Repeat the lines of the data exactly and exclude any picture among them.

[Saved entries]
_ _ _
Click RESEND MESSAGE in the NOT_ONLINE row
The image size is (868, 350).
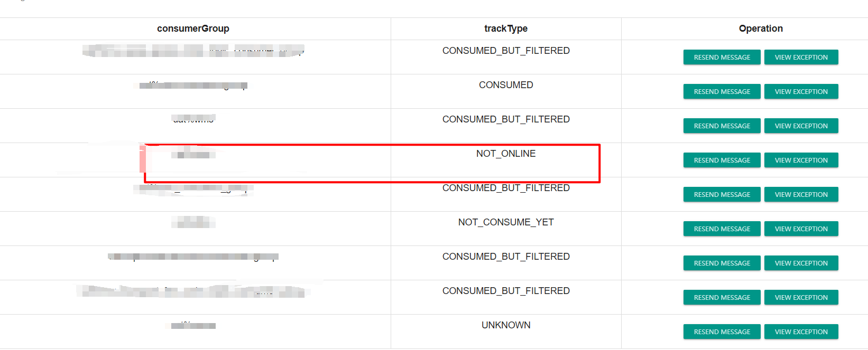click(x=722, y=160)
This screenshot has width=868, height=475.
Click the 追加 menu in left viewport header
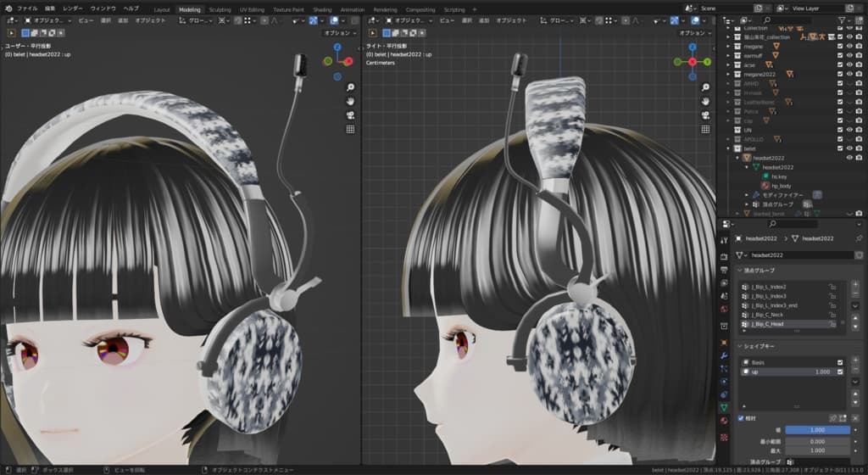click(124, 20)
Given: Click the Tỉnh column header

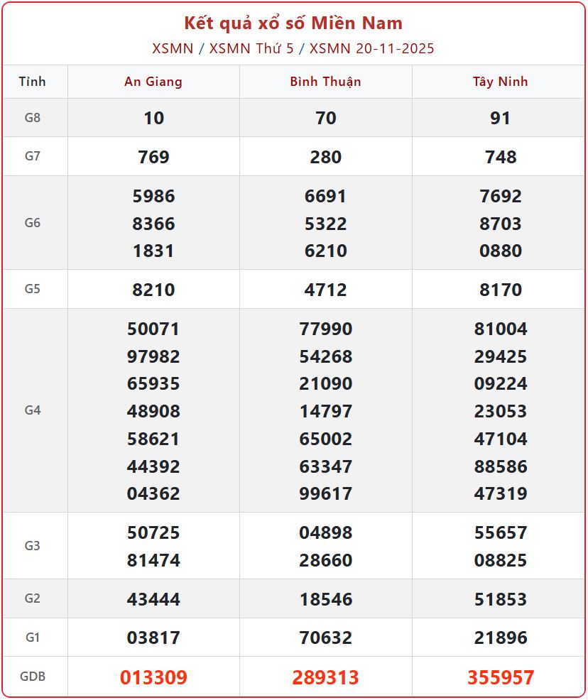Looking at the screenshot, I should tap(33, 82).
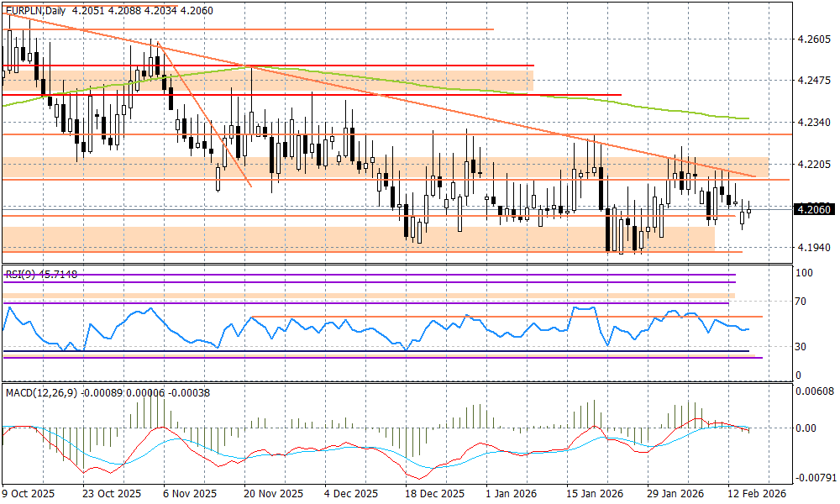Click the 4.1940 price axis label
Screen dimensions: 840x504
[812, 249]
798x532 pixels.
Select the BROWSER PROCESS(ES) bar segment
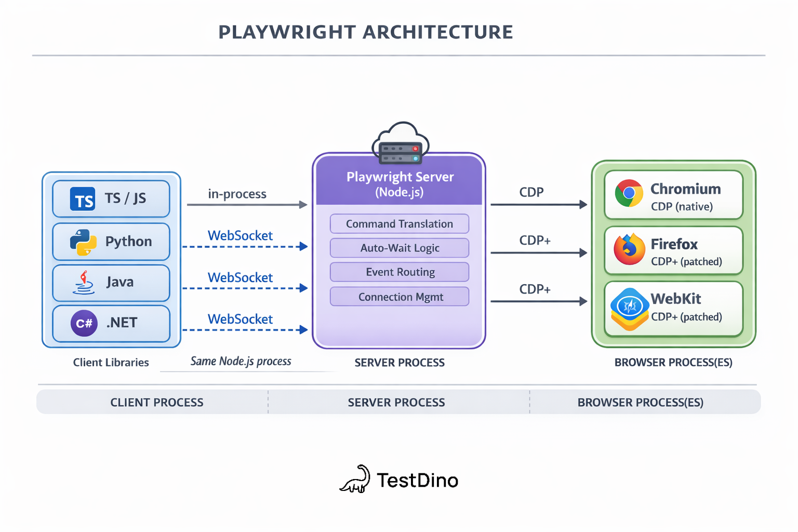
_ _ _
> [Task solution]:
Click RESEND MESSAGE in the NOT_ONLINE row
The image size is (868, 350).
click(x=722, y=160)
This screenshot has width=868, height=475.
Click the 追加 menu in left viewport header
click(124, 20)
Given: Click the Tỉnh column header

Looking at the screenshot, I should tap(33, 82).
Click the 4.1940 price axis label
Screen dimensions: 840x504
[812, 249]
798x532 pixels.
Select the BROWSER PROCESS(ES) bar segment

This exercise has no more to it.